Еще в ребячестве моем я получил из «Детского чтения» понятие о червячках, которые превращаются в куколок, или хризалид, и, наконец, в бабочек. Это, конечно, придавало бабочкам новый интерес в моих глазах; но и без того я очень любил их. Да и в самом деле, из всех насекомых, населяющих божий мир, из всех мелких тварей, ползающих, прыгающих и летающих, – бабочка лучше, изящнее всех. Это поистине «порхающий цветок», или расписанный чудными яркими красками, блестящими золотом, серебром и перламутром, или испещренный неопределенными цветами и узорами, не менее прекрасными и привлекательными; это милое, чистое создание, никому не делающее вреда, питающееся соком цветов, который сосет оно своим хоботком, у иных коротеньким и толстым, а у иных длинным и тоненьким, как волос, свивающимся в несколько колечек, когда нет надобности в его употреблении. Как радостно первое появление бабочек весною! Обыкновенно это бывают бабочки крапивные, белые, а потом и желтые.
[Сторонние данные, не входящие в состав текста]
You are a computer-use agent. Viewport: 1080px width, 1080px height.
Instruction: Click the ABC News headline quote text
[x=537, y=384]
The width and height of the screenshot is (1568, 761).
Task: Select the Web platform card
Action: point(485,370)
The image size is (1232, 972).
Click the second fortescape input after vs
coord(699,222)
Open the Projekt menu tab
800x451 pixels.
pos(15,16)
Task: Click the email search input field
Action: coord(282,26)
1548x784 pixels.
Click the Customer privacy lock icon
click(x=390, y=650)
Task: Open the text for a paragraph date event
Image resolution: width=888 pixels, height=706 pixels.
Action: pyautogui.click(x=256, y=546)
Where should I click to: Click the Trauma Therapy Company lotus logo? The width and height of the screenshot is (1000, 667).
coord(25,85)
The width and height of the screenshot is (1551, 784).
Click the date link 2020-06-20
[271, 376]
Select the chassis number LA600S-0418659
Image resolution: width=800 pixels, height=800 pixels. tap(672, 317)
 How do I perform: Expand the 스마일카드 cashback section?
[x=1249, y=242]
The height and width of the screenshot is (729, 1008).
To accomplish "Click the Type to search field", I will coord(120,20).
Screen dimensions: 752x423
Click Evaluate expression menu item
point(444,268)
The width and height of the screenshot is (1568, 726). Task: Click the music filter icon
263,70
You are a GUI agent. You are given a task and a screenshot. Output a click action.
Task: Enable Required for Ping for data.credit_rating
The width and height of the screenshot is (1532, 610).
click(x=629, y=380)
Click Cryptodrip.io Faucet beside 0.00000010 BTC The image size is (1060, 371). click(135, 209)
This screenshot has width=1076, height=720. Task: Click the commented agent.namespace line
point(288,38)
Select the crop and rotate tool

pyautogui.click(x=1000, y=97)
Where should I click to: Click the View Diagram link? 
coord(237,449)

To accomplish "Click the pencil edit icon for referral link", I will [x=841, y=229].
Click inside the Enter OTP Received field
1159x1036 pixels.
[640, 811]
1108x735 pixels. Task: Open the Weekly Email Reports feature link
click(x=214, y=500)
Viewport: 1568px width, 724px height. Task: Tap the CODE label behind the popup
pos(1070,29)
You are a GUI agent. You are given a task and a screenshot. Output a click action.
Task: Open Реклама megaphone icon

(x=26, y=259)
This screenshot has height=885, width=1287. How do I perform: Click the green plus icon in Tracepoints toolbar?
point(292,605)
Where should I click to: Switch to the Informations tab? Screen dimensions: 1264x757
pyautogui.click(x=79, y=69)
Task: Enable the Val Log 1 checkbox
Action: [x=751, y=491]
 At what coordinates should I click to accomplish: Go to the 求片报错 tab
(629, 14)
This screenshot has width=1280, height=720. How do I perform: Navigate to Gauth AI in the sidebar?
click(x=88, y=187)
Какое одушевление придают они природе, только что просыпающейся к жизни после жестокой, продолжительной зимы, когда почти нет еще ни зеленой травы, ни листьев, когда вид голых деревьев и увядшей прошлогодней осенней растительности был бы очень печален, если б благодатное тепло и мысль, что скоро все зазеленеет, зацветет, что жизненные соки уже текут из корней вверх по стволам и ветвям древесным, что ростки молодых трав и растений уже пробиваются из согретой влажной земли, – не успокоивала, не веселила сердца человеческого.